Said Pershing Square, “CP's negative 18% total return to shareholders during CEO Fred Green's tenure reflects its position as the worst managed and poorest performing Class I railway. The cost to shareholders of CP's poor board oversight and mismanagement has been enormous. If you invested $10,000 in Canadian Pacific when Mr. Green became CEO, you would have lost $1,800 and be left with only $8,200 (including dividends) as of the day prior to Pershing Square's investment in CP. Alternatively, if you invested $10,000 in a portfolio of the other Class I railways over the same period, you would have $15,900 , nearly twice as much. . . . [T]he current board and Mr. Green again ask shareholders to believe that sustainable progress is just around the corner. Unfortunately, the first quarter's results serve only to remind us of why we shouldn’t. After six years of promises and ‘detailed plans,’ the company’s performance is worse than it was in the comparable quarter in 2006, just prior to Mr. Green becoming CEO, despite the benefit of a strong tailwind from this year’s record mild winter. . . .

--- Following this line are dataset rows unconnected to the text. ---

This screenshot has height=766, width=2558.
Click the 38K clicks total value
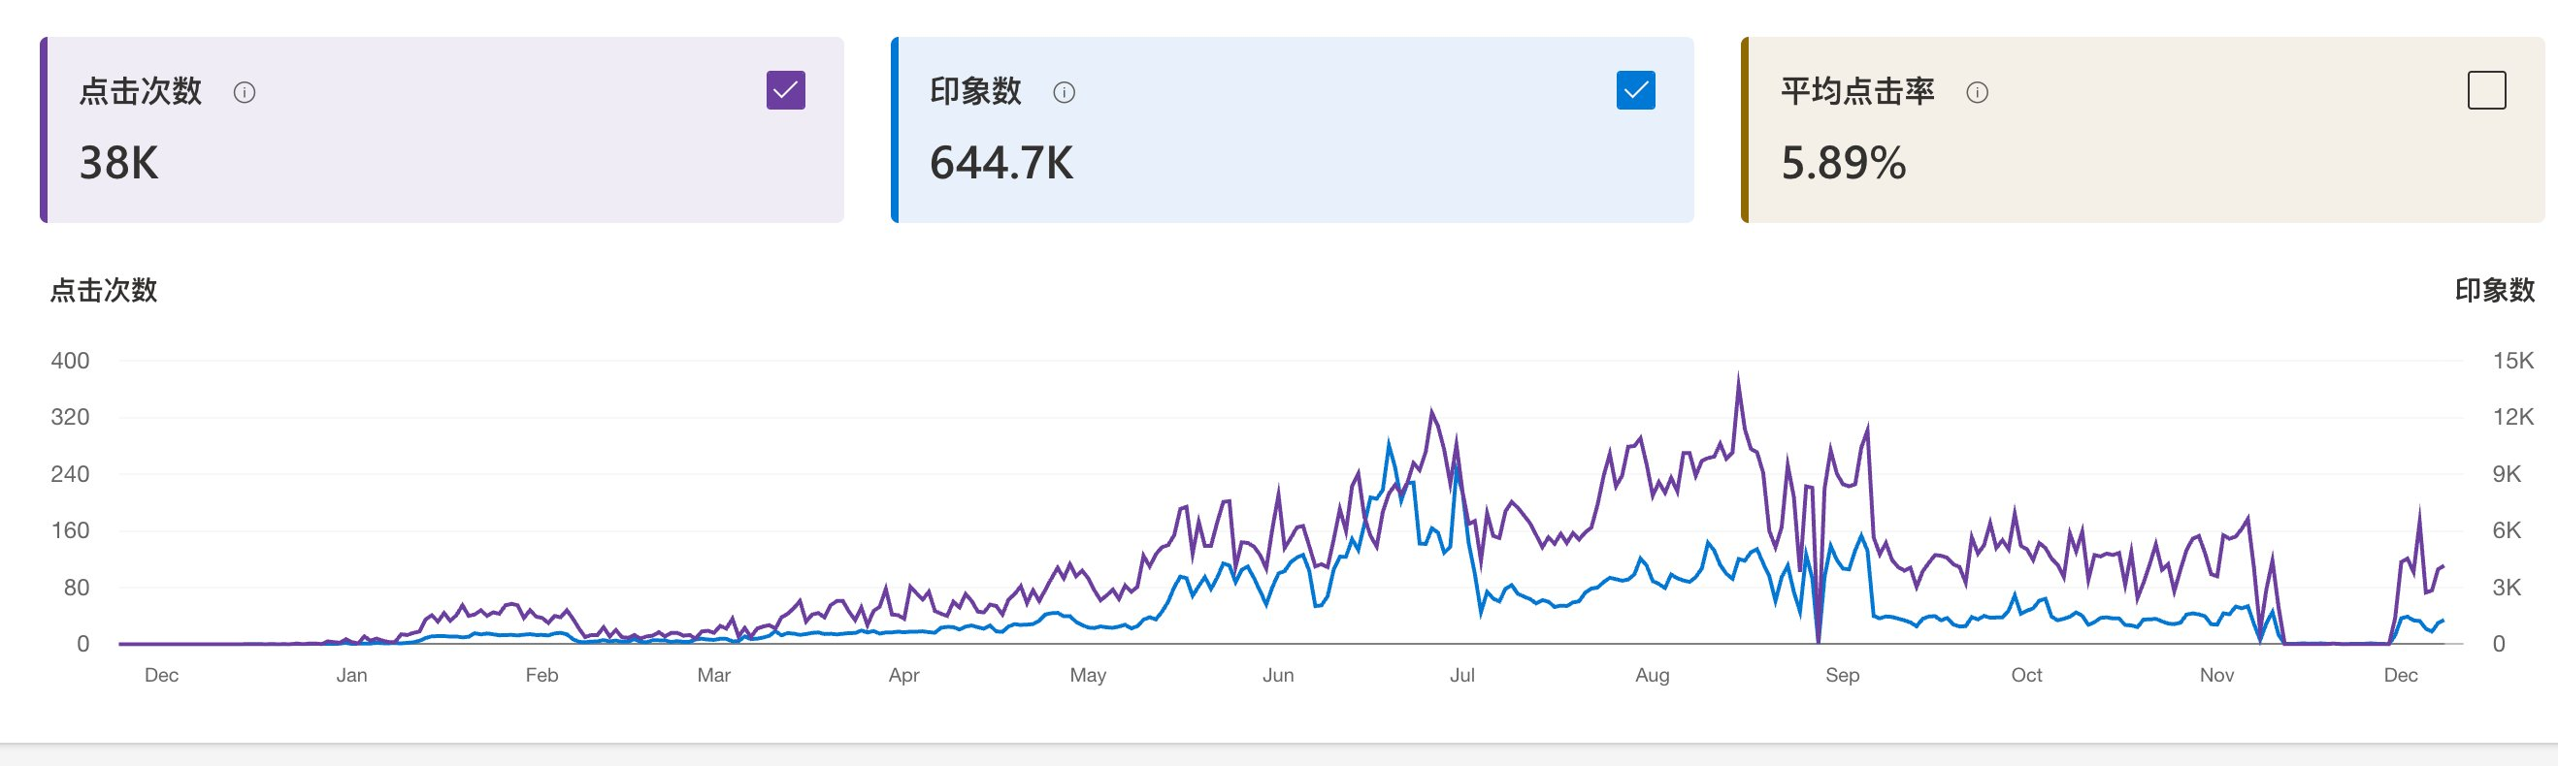coord(119,163)
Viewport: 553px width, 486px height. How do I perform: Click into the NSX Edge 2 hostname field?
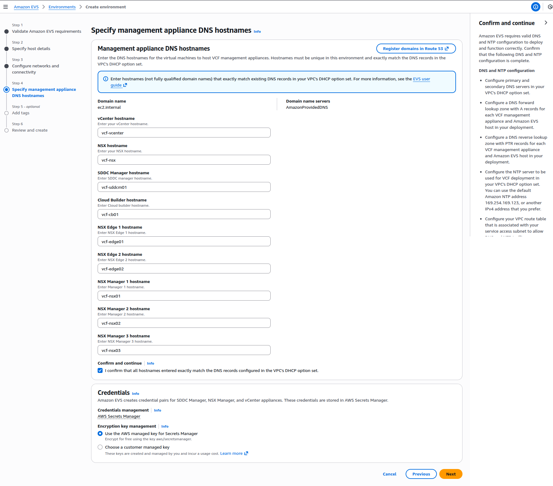[184, 268]
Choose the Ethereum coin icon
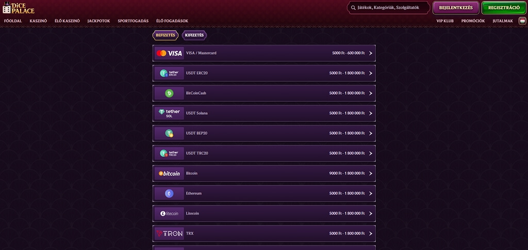The height and width of the screenshot is (250, 528). (x=169, y=193)
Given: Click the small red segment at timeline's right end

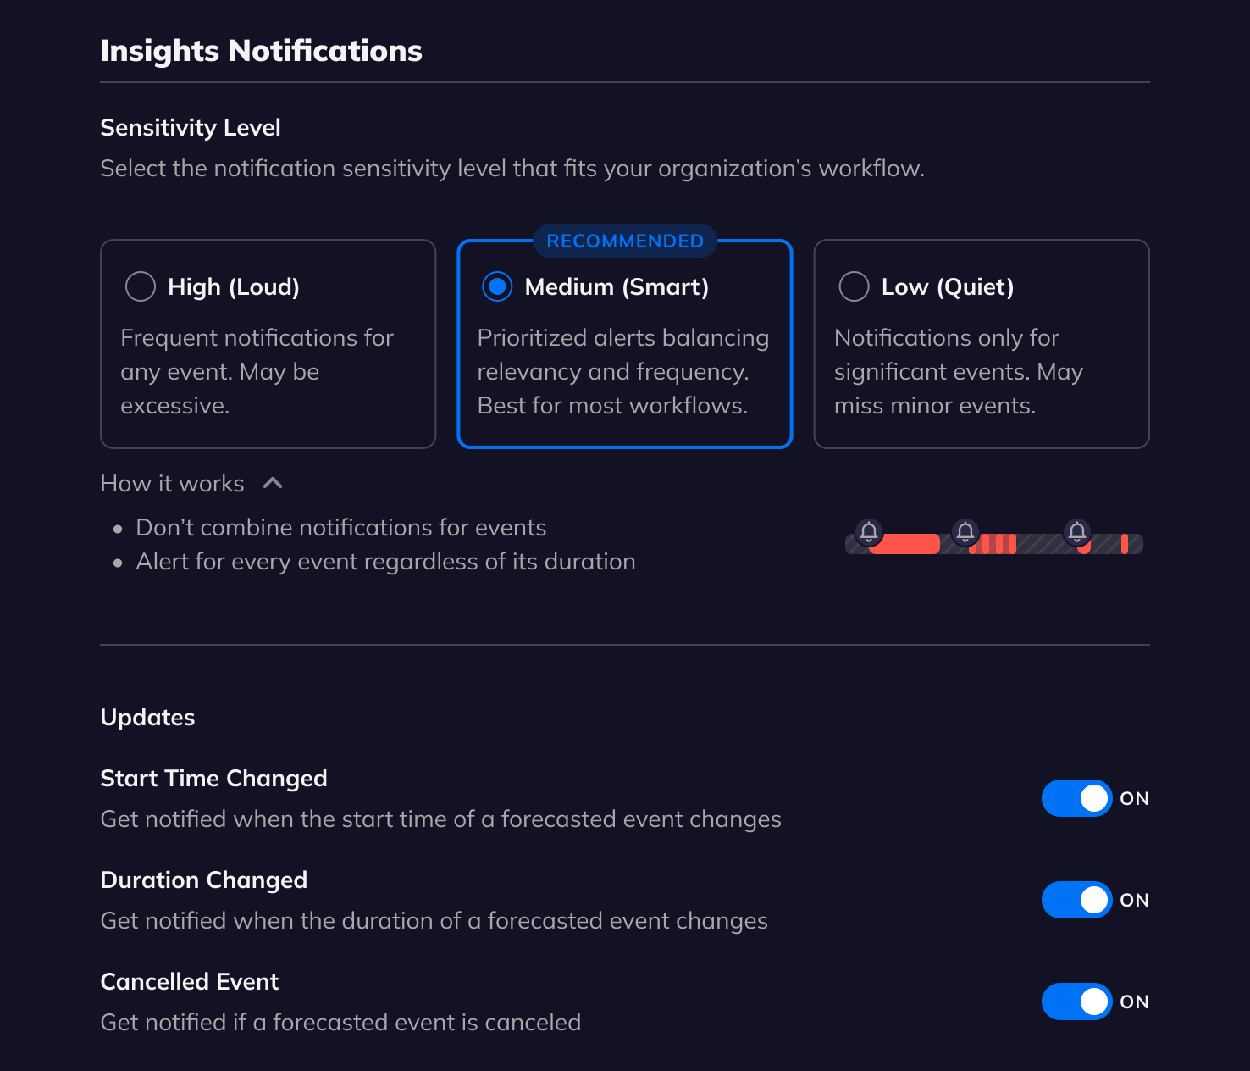Looking at the screenshot, I should tap(1125, 544).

“The Board and Mr. Green attempt to divert shareholders' attention from the company’s poor financial performance to ‘improvements’ in non-GAAP, non-financial operating metrics. These metrics are distorted by the material benefit of a record mild winter and the outsized capital and operating expenditures of the company's wasteful 2012 Winter Plan . Such expenditures destroy value and harm shareholders, but they can make selected operating metrics look better. . . . The incumbent board and management have failed shareholders, employees and customers. Their failed stewardship of CP and indifference to concerned shareholders make it clear that nothing less than a fundamental board restructuring and a new CEO will put CP back on track.”
Countered CP: “When faced with incontrovertible proof of CP’s strong operating and financial performance, Pershing Square continues to distort the record to distract shareholders from the fact that it has no plan and no ideas. CP is building on its significant momentum and continuing to achieve record operating metrics, which are resulting in improved financial results and creating enhanced shareholder value. CP is confident that the continued successful execution of the Multi-Year Plan by the CP management team will help drive further financial improvement, further operating ratio improvement, and further shareholder value creation.
“CP’s Board is unanimous in its belief that Pershing Square’s demand that it replace the Company’s CEO with Hunter Harrison would delay and damage CP’s value-generating plan, and represents unwarranted risk to shareholder value at a critical time. Mr. Ackman and Mr. Harrison have publicly conceded that neither Pershing Square nor Mr. Harrison have any plan for reducing CP’s operating ratio. Mr. Harrison has admitted if he were installed as President and CEO that it would take him some 18 months to get his team in place, develop a plan and begin to ‘move the needle.’ Despite much rhetoric, Pershing Square still has no plan. “
Said one observer, “Pershing Square’s reliance on spouting lots of numbers reminds me of that old saw about the Skid Row bum leaning against a lamp post. He’s using that lamp post for support—not for illumination.”